Alex Massie Alex Massie

The Perils of Punditry

Thinking about recent posts on the Republican party’s problems prompted this mildly disconcerting thought:

So, isn’t it just a little too convenient that the Republican party might be able to solve some of its problems if only it were inclined to view matters in much the same way you do? That is if it were, shall we say, more “relaxed” about gay marriage and more open to some kind of comprehensive immigration settlement? That’s an audacious claim, ain’t it? The problem with the party is that it panders to all these other people rather than to people like you. What gives you – a foreigner to boot – the right to be quite so presumptious?

It’s a fair question, guv. No doubt about that. And one that I’d suggest all commentators (on any political subject) ought to ask themselves from time to time. Clearly, there’s no guarantee that a more centrist, sensitive, nuanced conservatism would prevail even though I do think the GOP needs to rethink its approach as well as some of its policies.

However, you can also make a case for arguing that the GOP has not, despite being in the ascendancy, been quite as successful as is often imagined. True the party has held the White House for 20 of the past 28 years, but it’s also the case that since 1988 the Republican nominee has only once (and even then narrowly) prevailed in the popular vote. 

Perhaps, you might say, that’s cherry-picking a stat and you might well be correct. Nonetheless, the only GOP victory (in the popular vote) in the last 20 years came in a) a quasi-khaki election and against b) a hapless doofus of a Democratic candidate. Beating John Kerry doesn’t prove much. The United States may well be a centre-right nation in relation to other countries, but recently it hasn’t been voting as a centre-right nation in American terms. And of course for most of the past half century, the Democrats have also controlled the House of Representatives. Sure, Bush scored a draw with Gore in 2000, but he did so by outperforming expectations and, absent Lewinsky and Gore’s own foolishness*, would surely have been defeated.

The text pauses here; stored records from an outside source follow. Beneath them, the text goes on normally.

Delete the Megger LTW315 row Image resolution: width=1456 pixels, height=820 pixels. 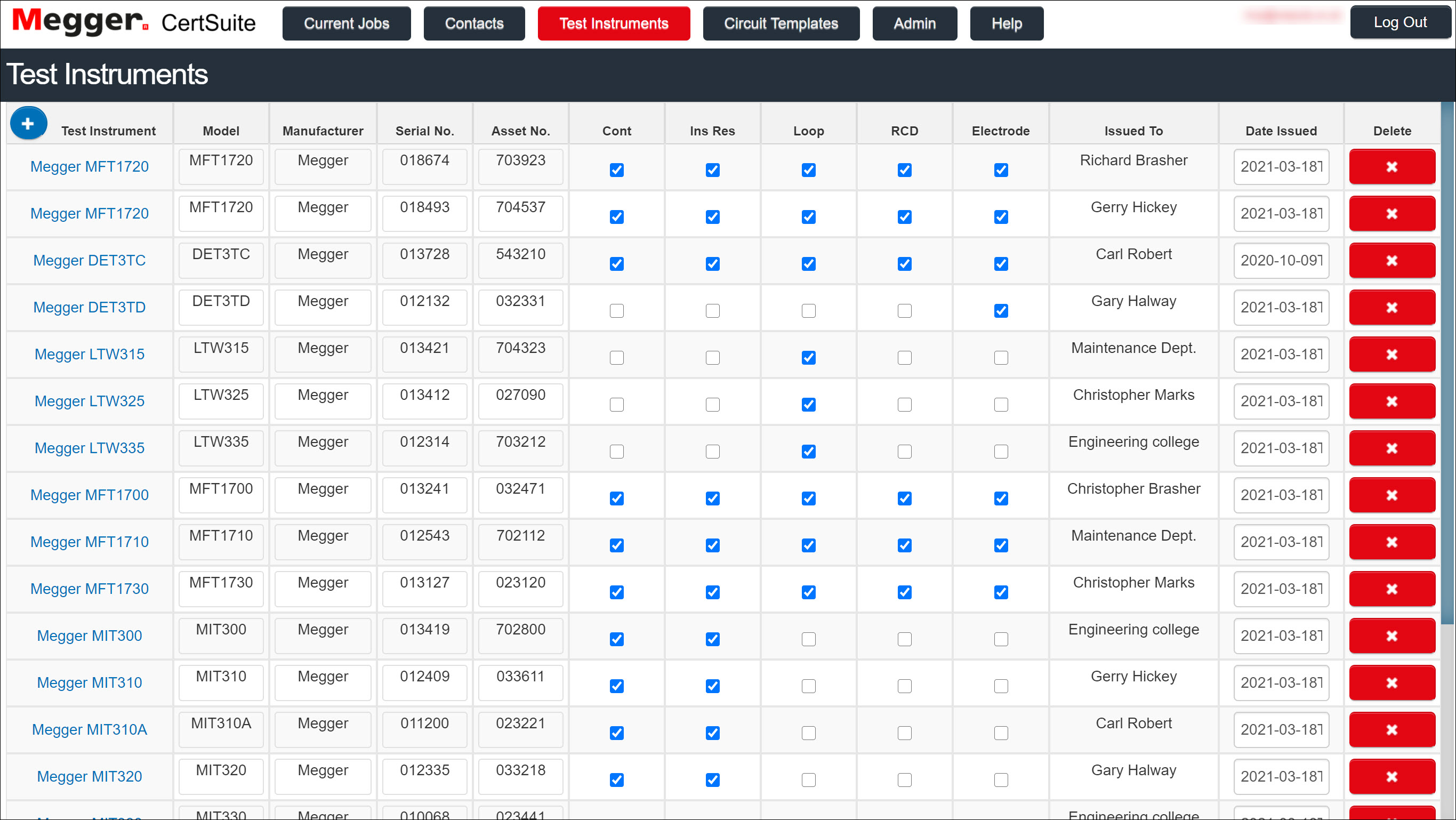click(x=1391, y=355)
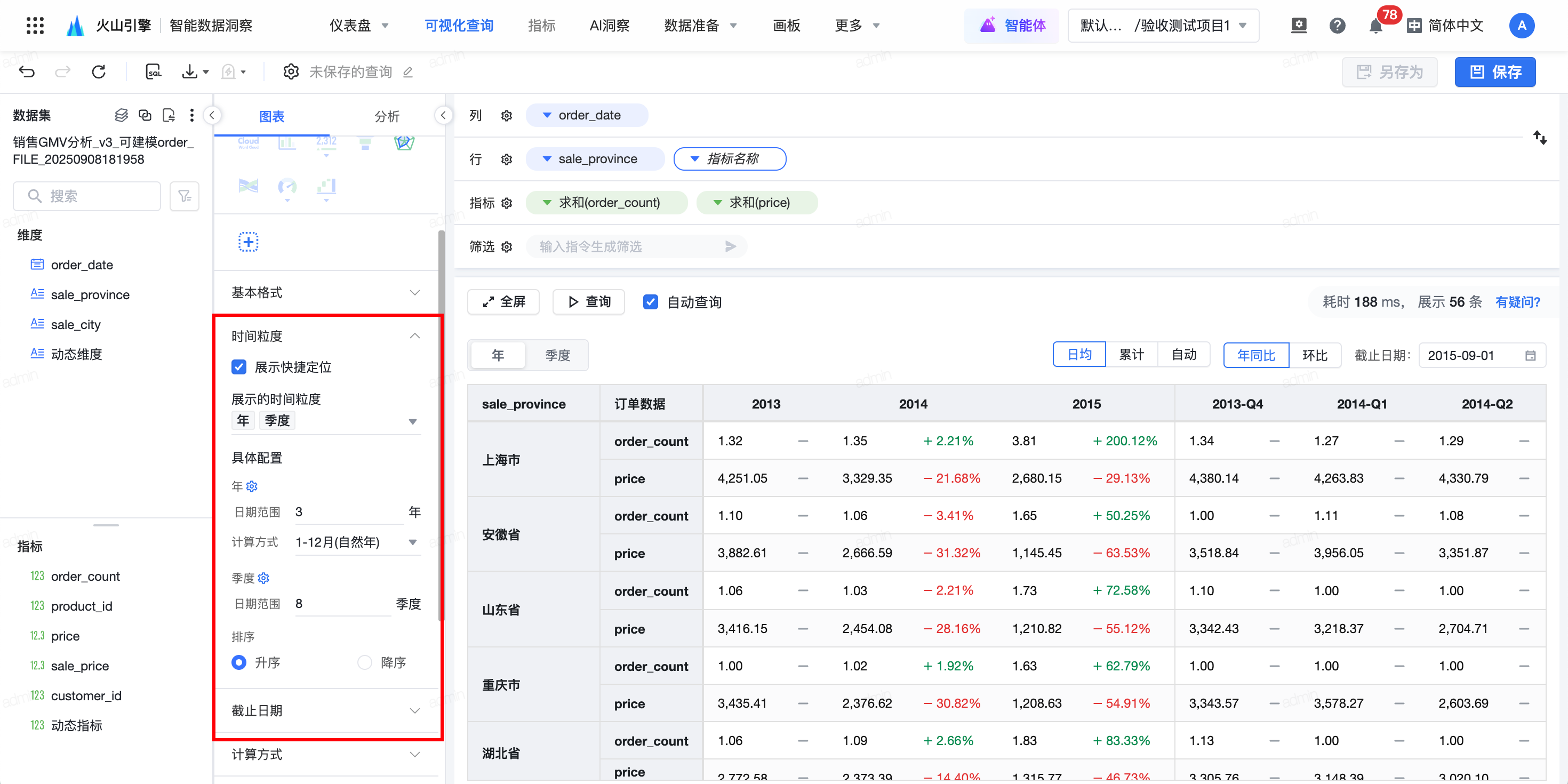Click the 有疑问? link
Image resolution: width=1568 pixels, height=784 pixels.
coord(1517,302)
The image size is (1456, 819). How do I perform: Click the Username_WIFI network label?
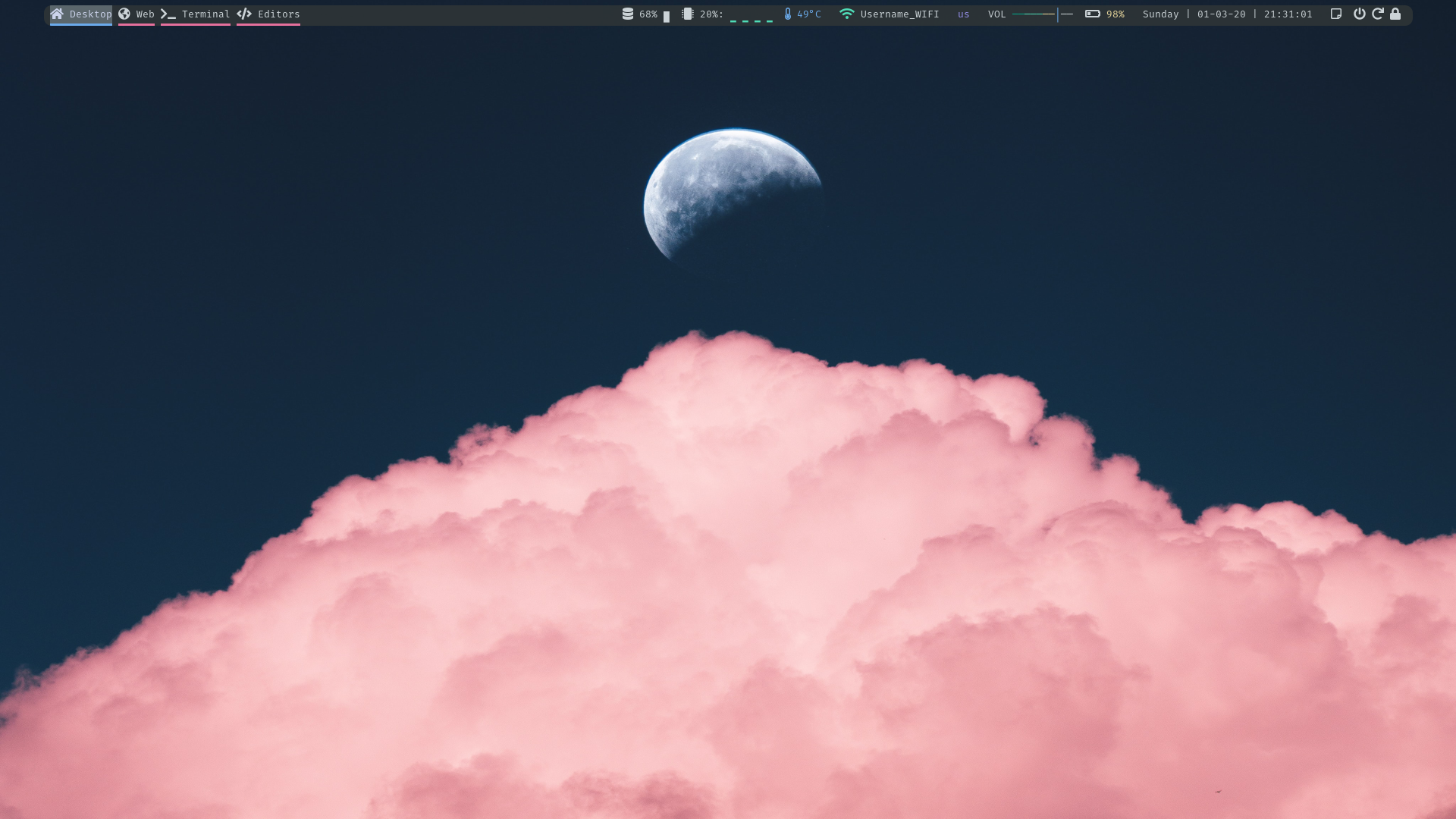pos(899,14)
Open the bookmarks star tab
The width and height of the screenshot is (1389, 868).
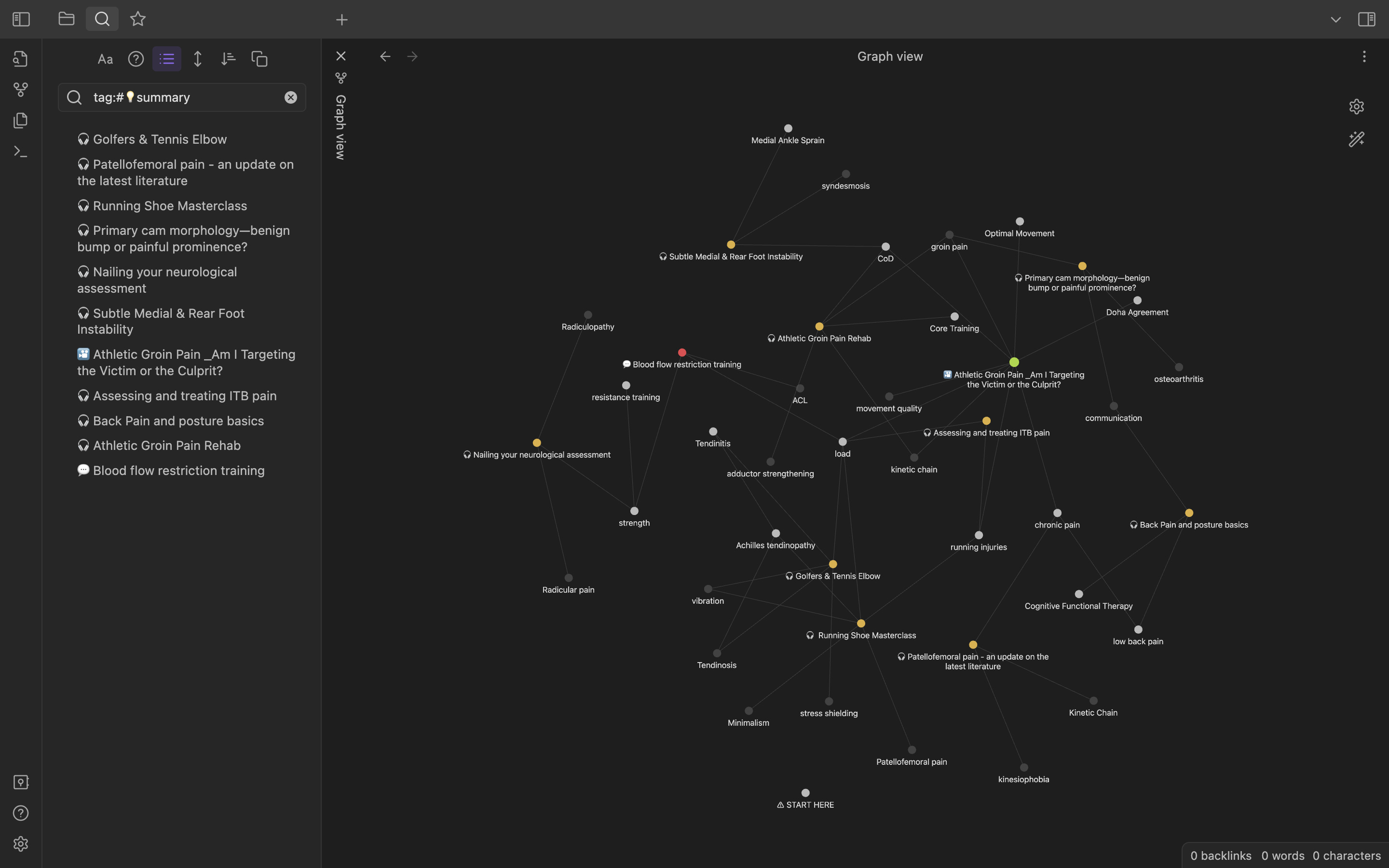(138, 19)
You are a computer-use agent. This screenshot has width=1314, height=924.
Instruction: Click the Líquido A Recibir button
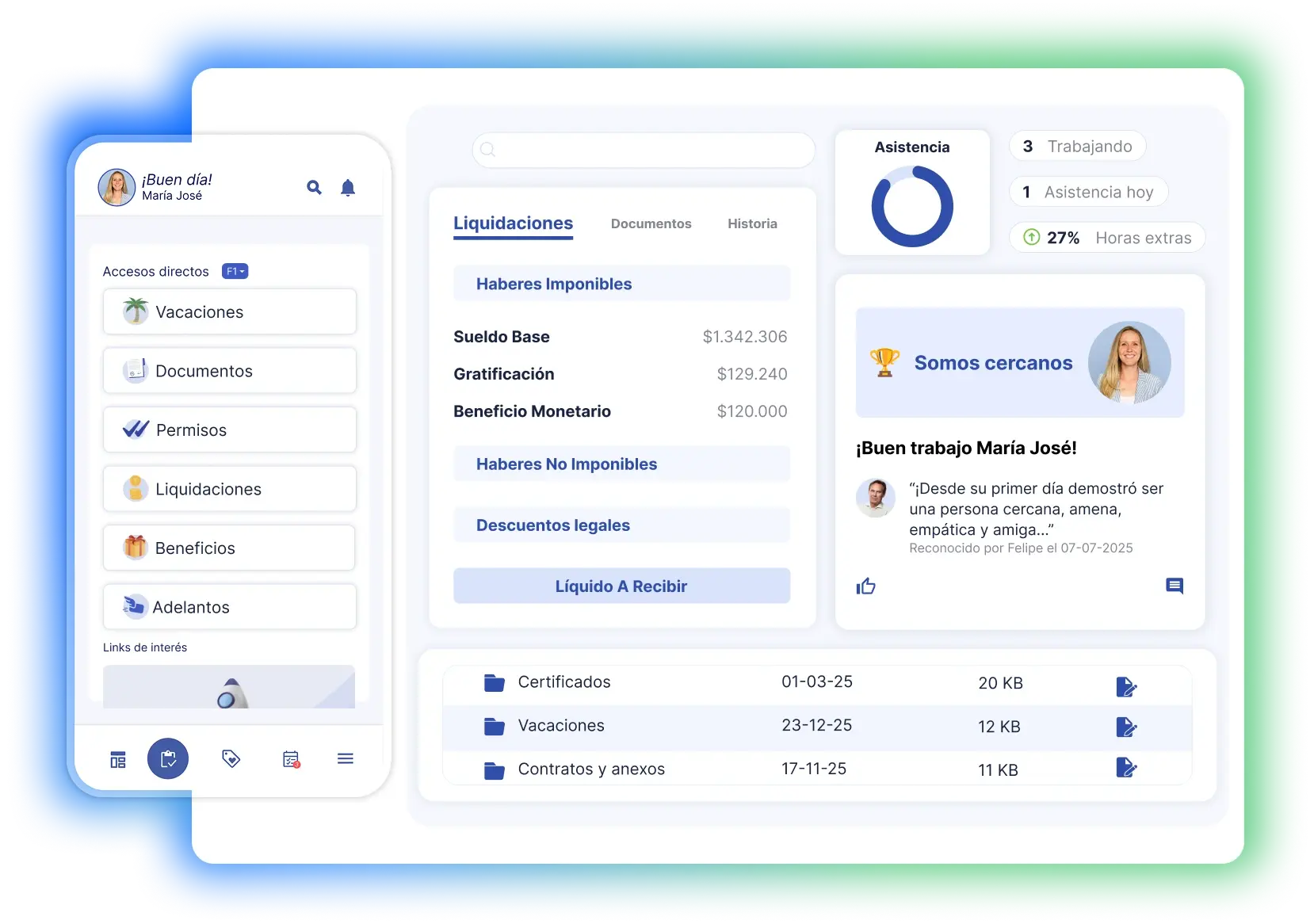point(621,586)
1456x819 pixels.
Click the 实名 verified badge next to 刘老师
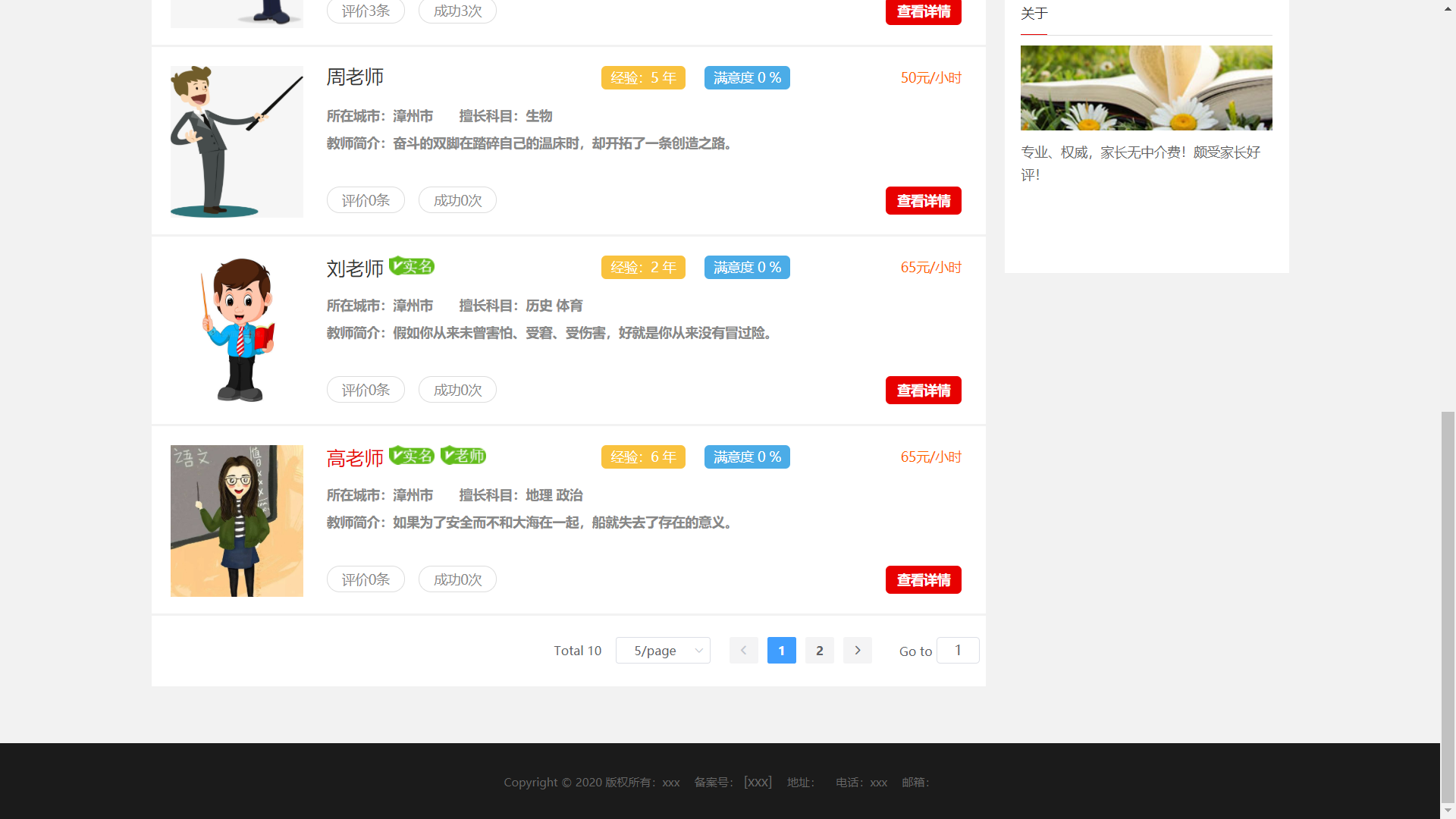pyautogui.click(x=412, y=266)
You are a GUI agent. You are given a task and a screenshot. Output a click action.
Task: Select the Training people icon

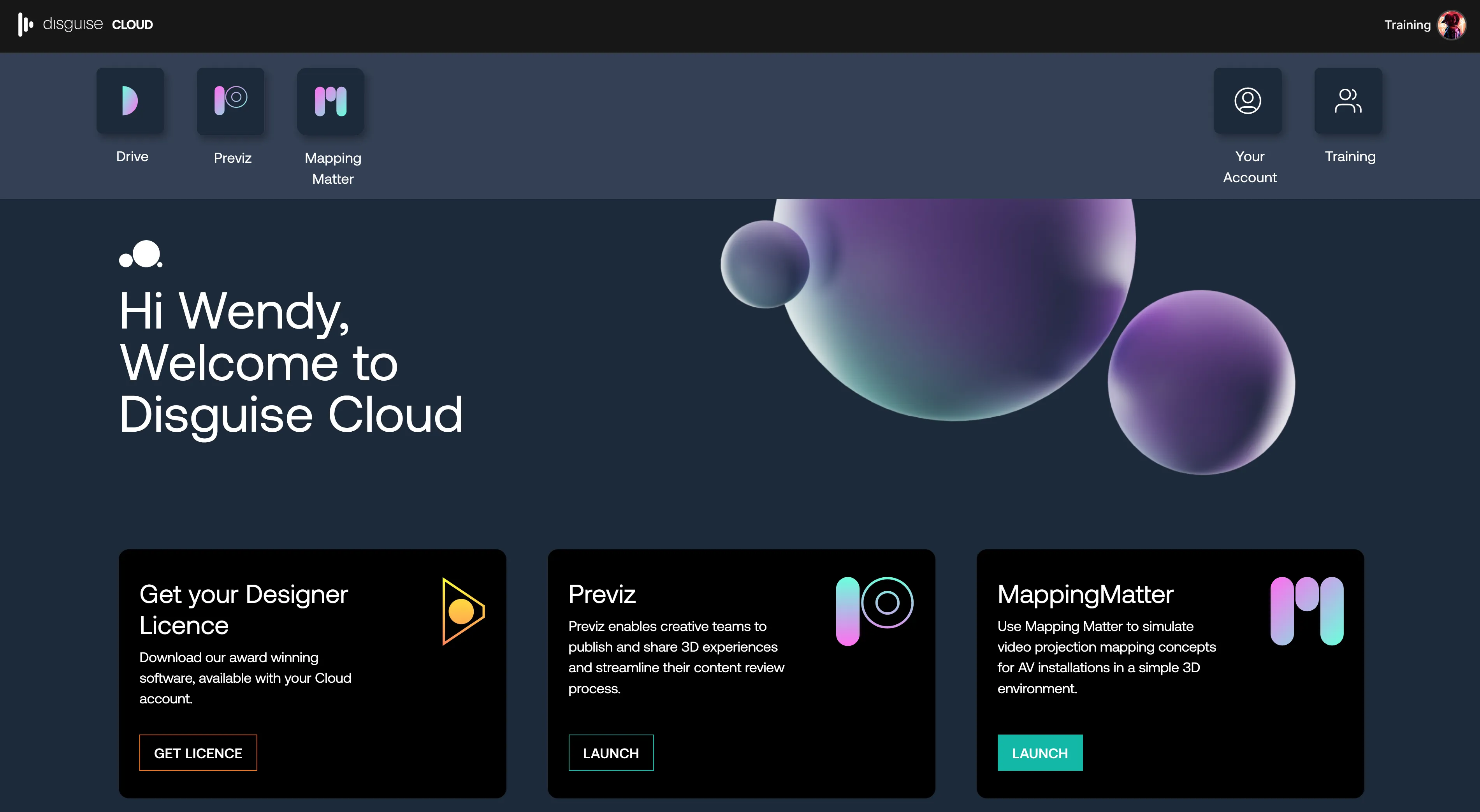1348,100
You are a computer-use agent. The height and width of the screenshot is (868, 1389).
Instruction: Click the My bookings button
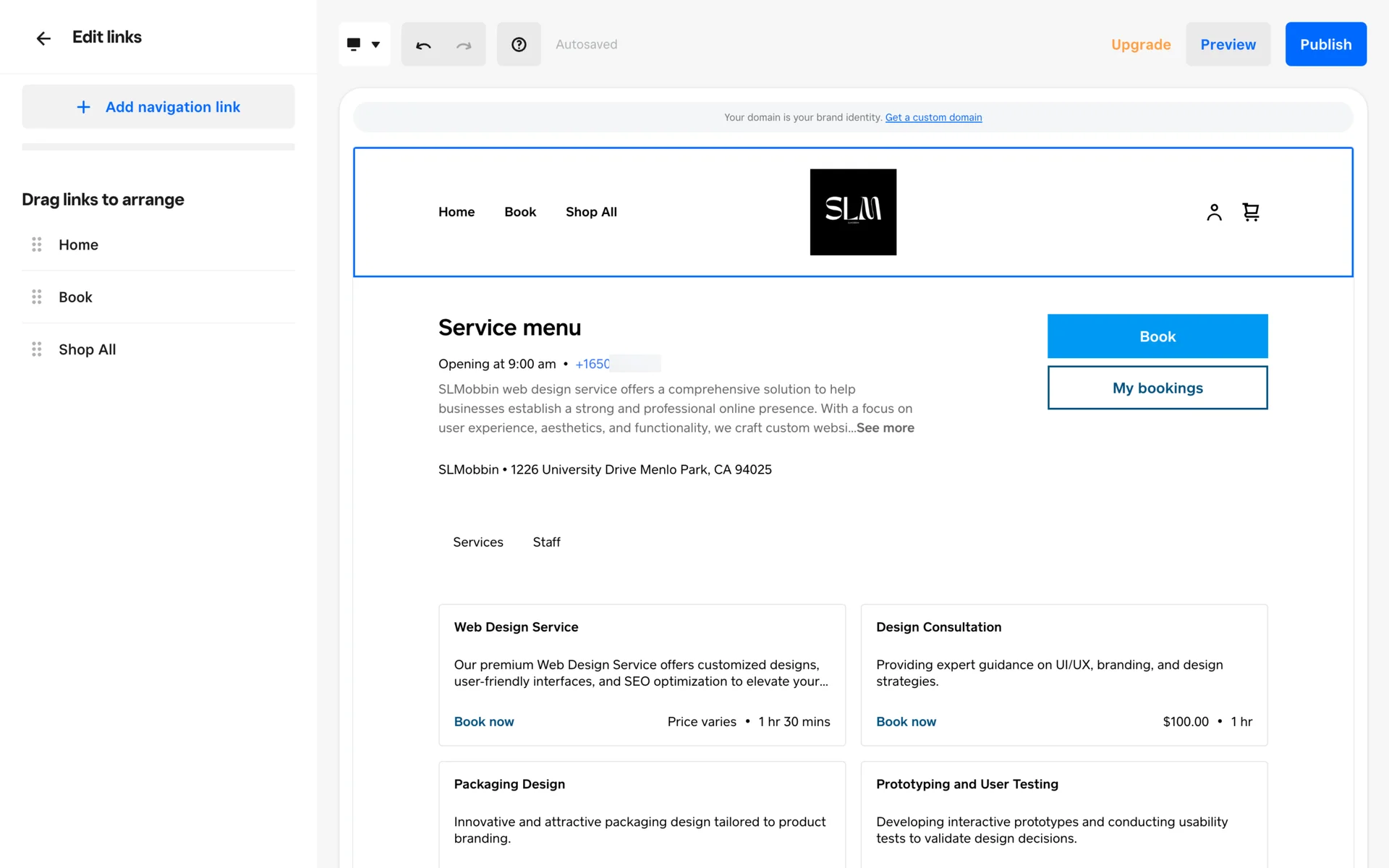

Just as the purest liberalism is a minority taste, so too is whiter than white conservatism. And at the moment the longer-term demographic trends offer scant encouragement to a party that is increasingly perceived, not altogether inaccurately, as being white, male, elderly and religious. Of course, you need to look after your base but you also need to realise that the base is not enough. Unless it can improve its performance amongst “minority” voters then the GOP will need to do better and better amongst white voters even as those voters constitute an ever shrinking percentage of the electorate. In the long run that seems an unsustainable position. Yes, there may be some victories along the way but, as matters stand (they could change!), they’re unlikely to be much more than exceptions to a general trend…

Obviously the GOP doesn’t need to build a policy platform just to please me (that might also be electoral suicide!) but, again as matters stand, it’s running against the grain not with it. That’s a tough and dangerous spot for any political party.

*Another peril of punditry: assuming that the vanquished party was, and was always going to be, useless. Still, the list of defeated Democrats in recent years (Mondale, Dukakis, Gore, Kerry) is hardly impressive. In fact, the defeated Republicans (Bush Sr, Dole, McCain) is, I’d hazard, more impressive than the list of losing Democrats. This might suggest that Democrats can’t win when they choose a poor candidate but that even a decent, more or less aceeptable Republican can’t be guaranteed victory. Or it might suggest something else. Or nothing!